Matthew points out that the hard AI problem on which the following CAPTCHA
is based is possibly (pretty much) solved by the folks who integrate
multiple camera views:
Q: Find the correspondence between labelled points in this picture to
labelled points in this other picture? 
A: A-1. B-5. C-4. d-2. E-3.
Given a picture and a slightly distorted variant of the picture, find
points in the distorted picture that map from given points in the original
picture. Or given two distinct views of a picture, find the point in one
that corresponds to a given point in the other. The pictures could be the
two images of a 3-D picture, or they could be two slightly different views
of a face.


CONJECTURE: An English-text-only CAPTCHA is (now 2001) impossible. 

The conjecture can and will be proved (below) under certain strong
assumptions.
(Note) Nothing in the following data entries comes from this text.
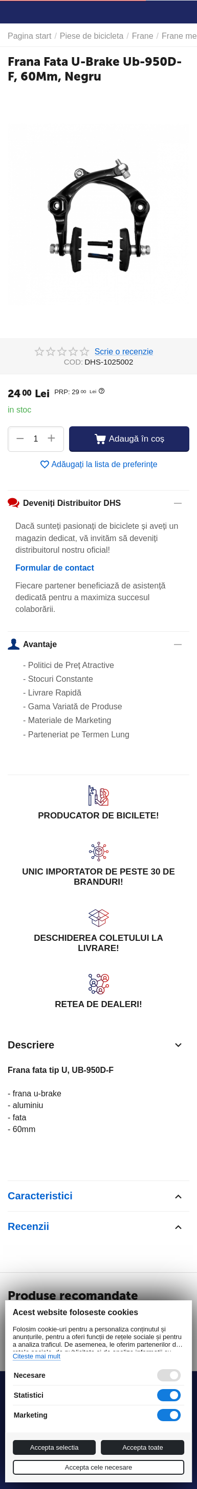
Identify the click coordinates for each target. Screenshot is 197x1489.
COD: (73, 361)
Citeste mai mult (36, 1356)
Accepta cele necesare (99, 1467)
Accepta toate (142, 1447)
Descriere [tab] (96, 1045)
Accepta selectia (54, 1447)
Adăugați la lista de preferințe (98, 464)
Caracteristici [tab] (96, 1196)
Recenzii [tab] (96, 1227)
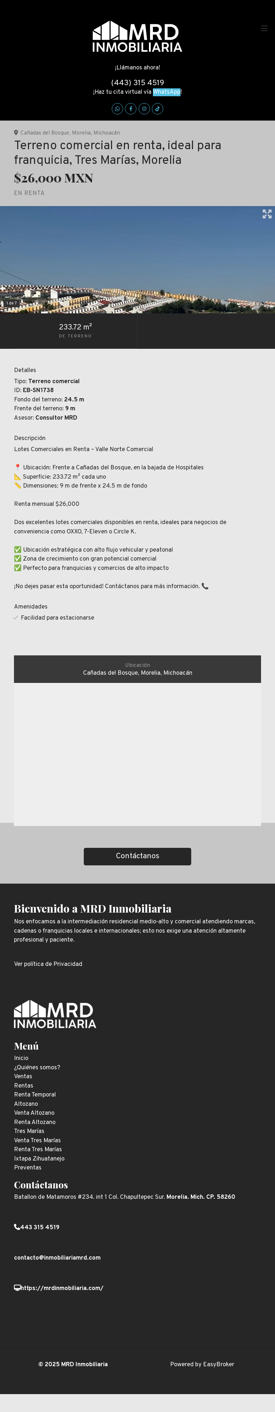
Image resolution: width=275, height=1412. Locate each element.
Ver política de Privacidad (48, 964)
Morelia (81, 133)
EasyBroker (218, 1365)
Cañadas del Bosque (44, 133)
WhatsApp (166, 92)
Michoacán (106, 133)
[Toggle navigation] (264, 29)
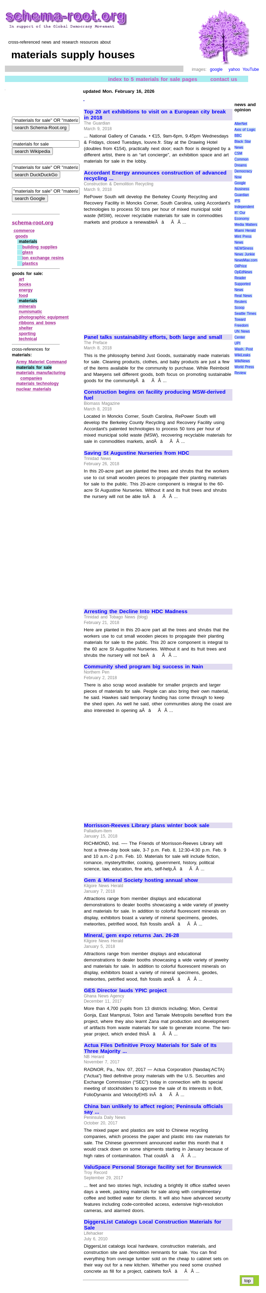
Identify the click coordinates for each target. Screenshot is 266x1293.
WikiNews (242, 361)
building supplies (39, 247)
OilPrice (240, 266)
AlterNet (240, 124)
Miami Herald (245, 230)
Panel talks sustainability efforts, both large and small (153, 337)
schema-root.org (32, 222)
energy (26, 290)
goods (21, 236)
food (23, 295)
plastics (30, 263)
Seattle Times (245, 313)
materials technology (37, 383)
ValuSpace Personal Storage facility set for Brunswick (153, 1167)
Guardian (241, 195)
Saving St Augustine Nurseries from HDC (136, 453)
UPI (237, 343)
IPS (237, 201)
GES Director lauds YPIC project (125, 990)
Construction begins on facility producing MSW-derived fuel (154, 395)
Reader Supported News (242, 284)
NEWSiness (243, 248)
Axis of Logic (244, 130)
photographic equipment (44, 317)
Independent (244, 207)
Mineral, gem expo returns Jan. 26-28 (131, 935)
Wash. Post (243, 349)
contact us (223, 79)
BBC (238, 136)
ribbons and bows (37, 322)
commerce (24, 230)
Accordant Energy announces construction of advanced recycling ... (155, 175)
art (21, 279)
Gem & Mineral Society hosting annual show (141, 880)
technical (28, 338)
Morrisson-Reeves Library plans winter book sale (146, 825)
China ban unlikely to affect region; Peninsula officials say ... (153, 1109)
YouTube (251, 69)
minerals (27, 306)
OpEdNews (243, 272)
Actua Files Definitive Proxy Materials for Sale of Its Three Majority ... (150, 1048)
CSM (238, 153)
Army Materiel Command (41, 361)
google (216, 69)
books (25, 284)
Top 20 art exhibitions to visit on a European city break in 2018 (155, 114)
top (247, 1280)
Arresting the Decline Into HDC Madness (136, 611)
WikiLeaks (242, 355)
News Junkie (244, 254)
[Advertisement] (143, 276)
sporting (27, 333)
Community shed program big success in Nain (143, 666)
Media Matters (245, 224)
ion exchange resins (43, 257)
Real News (243, 296)
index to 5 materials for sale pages (152, 79)
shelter (26, 328)
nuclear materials (33, 389)
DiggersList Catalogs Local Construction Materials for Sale (152, 1225)
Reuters (240, 302)
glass (27, 252)
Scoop (239, 308)
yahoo (234, 69)
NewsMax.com (246, 260)
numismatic (30, 311)
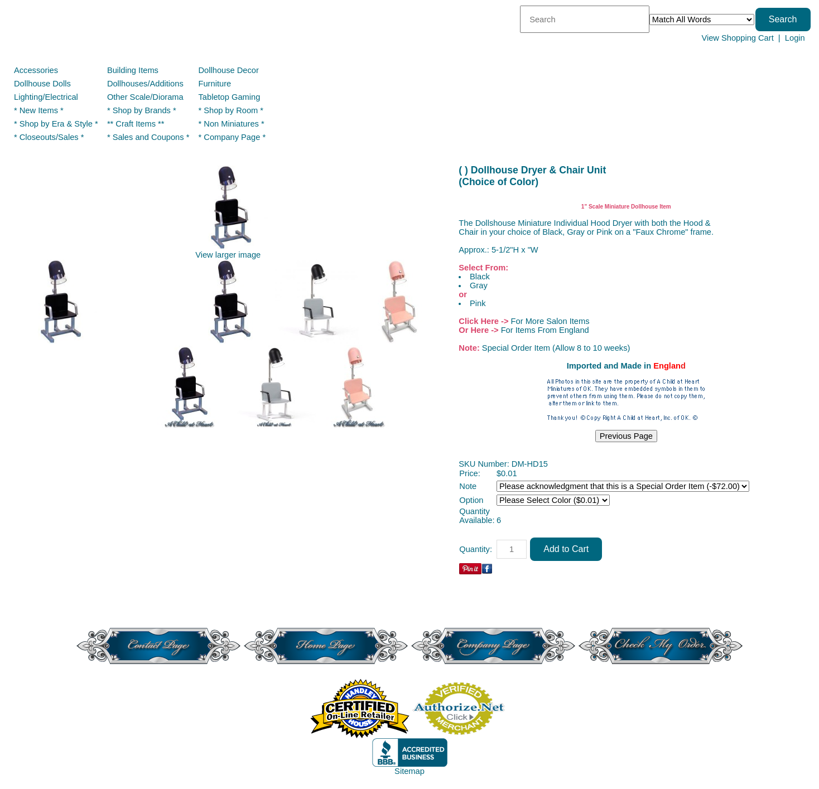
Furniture (215, 83)
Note (467, 486)
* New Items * (39, 110)
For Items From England (545, 330)
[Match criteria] (701, 19)
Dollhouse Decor (229, 70)
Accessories (36, 70)
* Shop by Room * (231, 110)
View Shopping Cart (737, 37)
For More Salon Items (550, 321)
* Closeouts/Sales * (49, 137)
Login (795, 37)
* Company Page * (232, 137)
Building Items (132, 70)
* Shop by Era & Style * (56, 123)
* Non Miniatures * (231, 123)
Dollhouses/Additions (145, 83)
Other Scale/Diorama (145, 97)
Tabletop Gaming (230, 97)
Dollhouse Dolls (42, 83)
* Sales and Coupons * (148, 137)
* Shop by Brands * (141, 110)
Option (471, 500)
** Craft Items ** (136, 123)
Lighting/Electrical (47, 97)
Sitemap (409, 771)
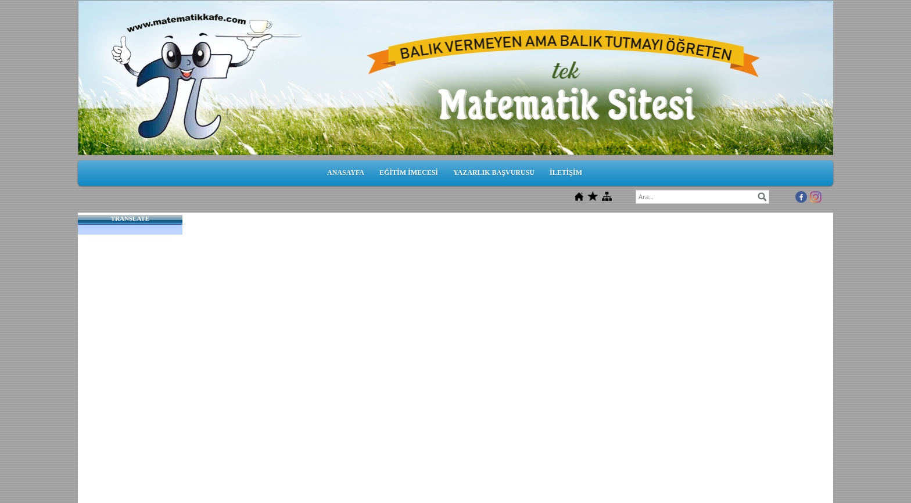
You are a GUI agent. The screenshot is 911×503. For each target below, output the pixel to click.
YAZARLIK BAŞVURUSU (494, 172)
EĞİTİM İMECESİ (408, 172)
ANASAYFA (345, 172)
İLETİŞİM (566, 172)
What is needed is to weaken the assumptions sufficiently to
convince ourselves that the conjecture is true, or else find a way to
construct an English-text CAPTCHA.

THE MODEL:
A CAPTCHA is a randomizing algorithm with access to GOOGLE that carries on
a conversation with an opponent -- human or a bot that has access to
GOOGLE. The conversation proceeds in stages, starting with stage 1. In each
stage, the CAPTCHA presents a CHALLENGE and the opponent gives a RESPONSE.
At that point, the CAPTCHA either ACCEPTS (as human), REJECTS (as bot), or
continues on to the next stage by giving a new challenge. The CAPTCHA is
required to decide in a small (eg at most 10) number of stages.
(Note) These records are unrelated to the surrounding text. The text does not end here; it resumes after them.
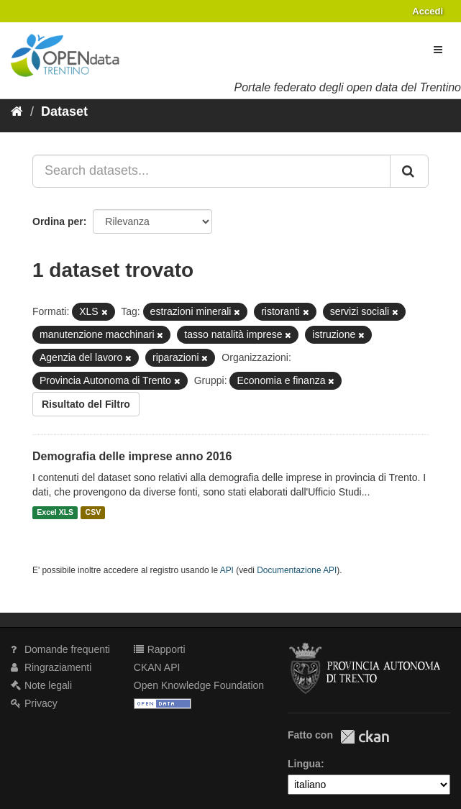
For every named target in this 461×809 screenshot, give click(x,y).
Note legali (41, 685)
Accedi (427, 11)
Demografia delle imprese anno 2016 (132, 456)
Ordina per (57, 221)
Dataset (64, 111)
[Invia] (409, 171)
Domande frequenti (60, 649)
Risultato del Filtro (86, 404)
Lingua (304, 763)
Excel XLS (55, 512)
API (227, 570)
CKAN (364, 736)
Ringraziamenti (51, 667)
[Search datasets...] (211, 171)
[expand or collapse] (438, 49)
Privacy (34, 703)
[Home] (17, 111)
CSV (93, 512)
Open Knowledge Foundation (199, 685)
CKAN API (157, 667)
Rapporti (160, 649)
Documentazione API (297, 570)
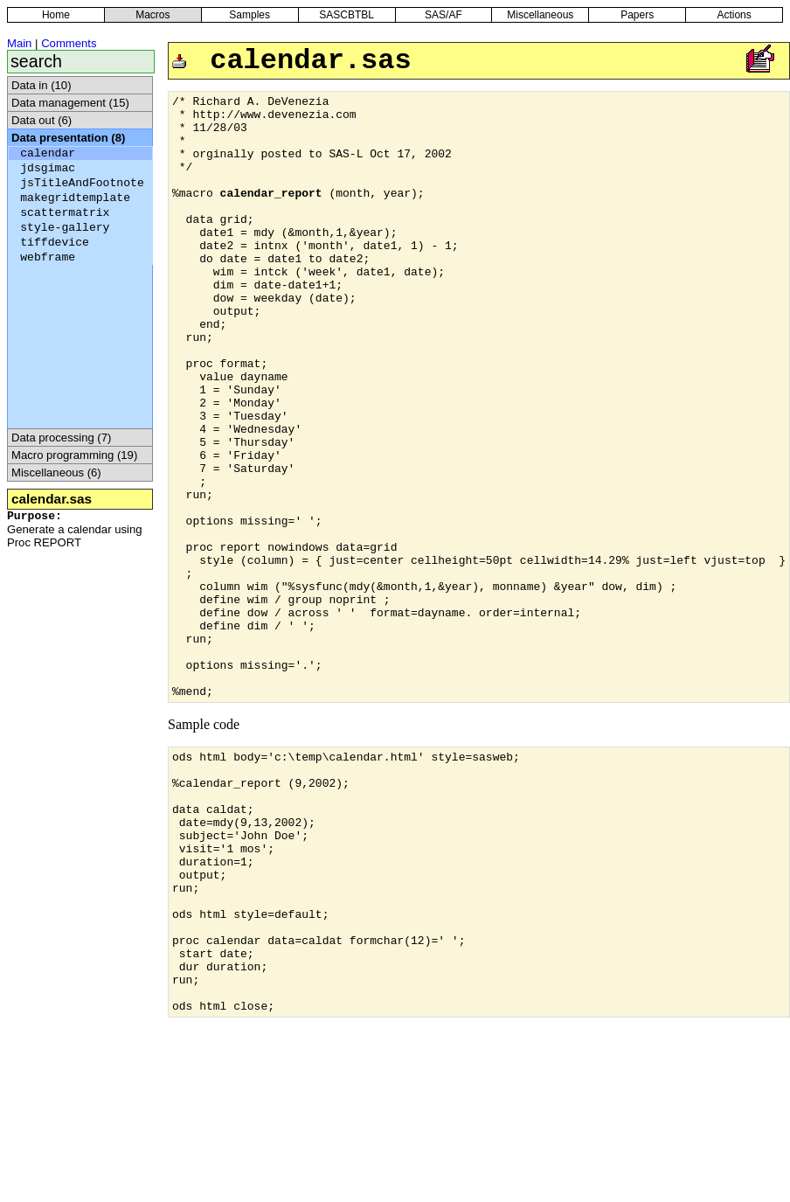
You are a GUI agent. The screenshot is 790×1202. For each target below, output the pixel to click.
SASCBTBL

MORE DETAILS ON THE MODEL:
The CAPTCHA initially sets stage k:=1.
In STAGE k:
*CAPTCHA generates random # and then uses it
    [if k>1, it also uses its history(k-1) of conversation and
    its state(k-1) -- EXCLUSIVE of previously generated random
    #s --  if any]
 to generate public challenge(k) and private state(k).
*It awaits/gets public response(k).
*Then it uses its current history(k) = challenge(1) response(1)
                                                 :           :
                                       challenge(k) response(k)
 and current state(k) to evaluate: ACCEPT, REJECT, or continue.
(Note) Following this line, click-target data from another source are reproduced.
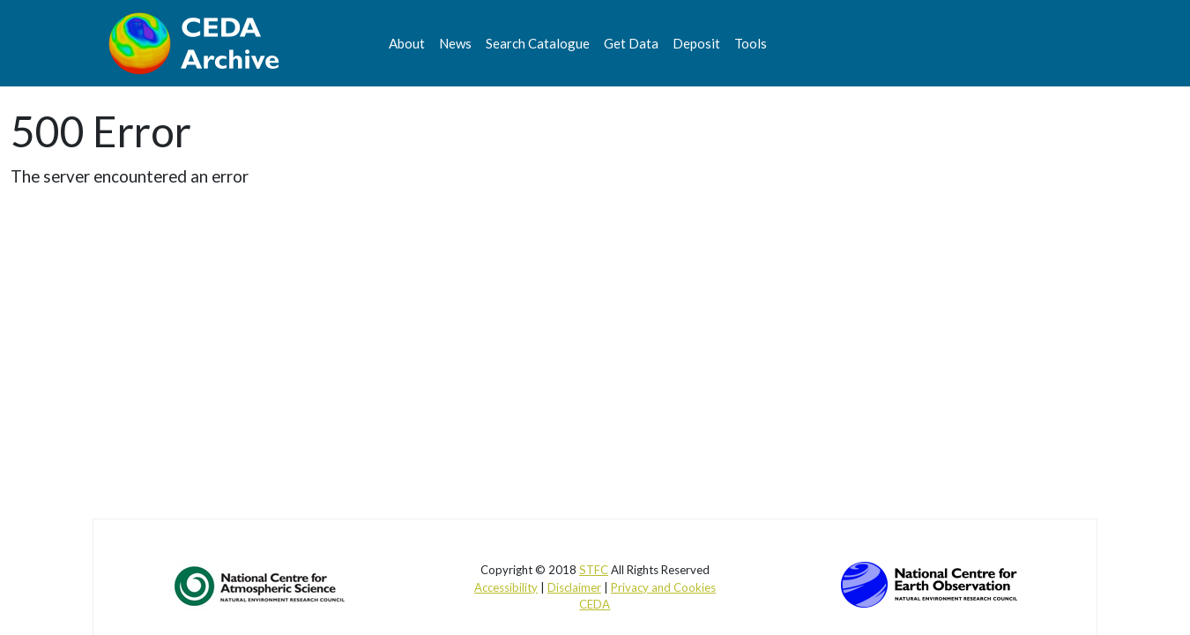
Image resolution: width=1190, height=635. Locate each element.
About (407, 43)
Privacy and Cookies (663, 587)
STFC (593, 570)
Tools (750, 43)
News (455, 43)
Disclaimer (574, 587)
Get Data (631, 43)
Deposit (696, 43)
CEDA (594, 604)
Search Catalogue (538, 43)
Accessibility (506, 587)
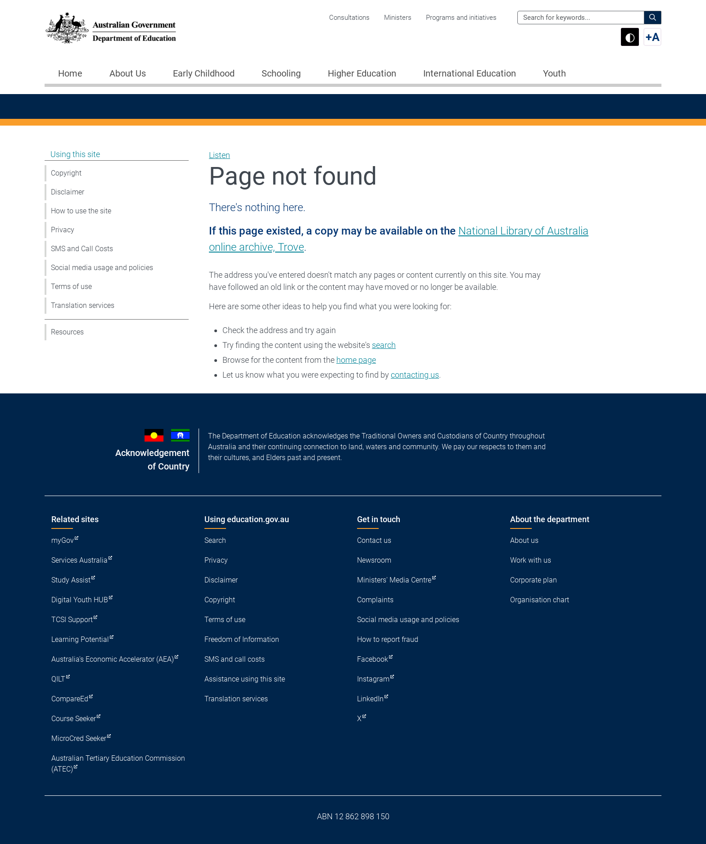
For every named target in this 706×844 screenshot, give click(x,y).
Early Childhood (204, 73)
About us (524, 540)
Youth (554, 73)
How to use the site (81, 211)
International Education (469, 73)
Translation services (82, 305)
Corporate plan (533, 580)
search (384, 345)
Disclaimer (67, 192)
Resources (67, 332)
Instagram (373, 679)
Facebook (372, 659)
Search (215, 540)
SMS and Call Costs (82, 248)
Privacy (62, 230)
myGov (62, 540)
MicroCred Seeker (78, 738)
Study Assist (71, 580)
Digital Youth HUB (79, 600)
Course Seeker (73, 718)
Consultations (349, 18)
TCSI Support (72, 619)
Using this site (75, 154)
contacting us (415, 374)
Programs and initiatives (461, 18)
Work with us (530, 560)
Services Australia (79, 560)
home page (356, 360)
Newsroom (374, 560)
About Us (127, 73)
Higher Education (362, 73)
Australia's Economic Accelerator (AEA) (112, 659)
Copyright (66, 173)
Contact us (374, 540)
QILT (58, 679)
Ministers (398, 18)
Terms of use (71, 286)
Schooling (281, 73)
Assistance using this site (244, 679)
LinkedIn (370, 699)
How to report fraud (387, 639)
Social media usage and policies (102, 267)
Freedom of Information (241, 639)
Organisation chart (539, 600)
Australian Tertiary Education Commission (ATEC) (118, 763)
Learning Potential (80, 639)
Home (70, 73)
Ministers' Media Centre (394, 580)
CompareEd (69, 699)
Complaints (375, 600)
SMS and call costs (234, 659)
We prove impossibility of an English-text-only CAPTCHA based on the following:

ASSUMPTIONS:
   1. Random numbers are used, if at all, only to create a public challenge
(a continuation of the conversation) and some small amount of private state
information.  The CAPTCHA never uses its random numbers, if any, to decide
between ACCEPT, REJECT, or continue (the conversation).

   2. At the end of stage k, the decision to ACCEPT, REJECT, or continue is
completely determined by history(k). The only purpose of state(k) is to
help the CAPTCHA decide whether to ACCEPT, REJECT, or continue *efficiently*.

   3. If, at the end of a stage, the CAPTCHA neither ACCEPTS nor REJECTS
(it believes that the opponent could still be human), then the CAPTCHA is
guaranteed to present a challenge (continuation of the conversation)
(possibly dependent on random numbers) that has a non-rejectable (i.e.
conceivably human) response.

   4. If any response is not rejected (the CAPTCHA does not reject), then a
random response has a nontrivial probability (greater than 1% say) to not
be rejected.

   5. Given history(k-1) and challenge(k), it is efficiently possible for a
bot to find a random # and a state(k-1) that causes its own private virtual
copy of the CAPTCHA to generate the same challenge(k), and therefore to
evaluate response(k).

PROOF: ........

QUESTION: How does the OCR-based CAPTCHA circumvent this Theorem? The
CAPTCHA chooses one of a very large set of random numbers to select the
challenge (a distorted image) and the state information (the actual word).
The opponent cannot guess the random number (efficiently).  It therefore
cannot simulate the generation of (a copy of) the actual challenge.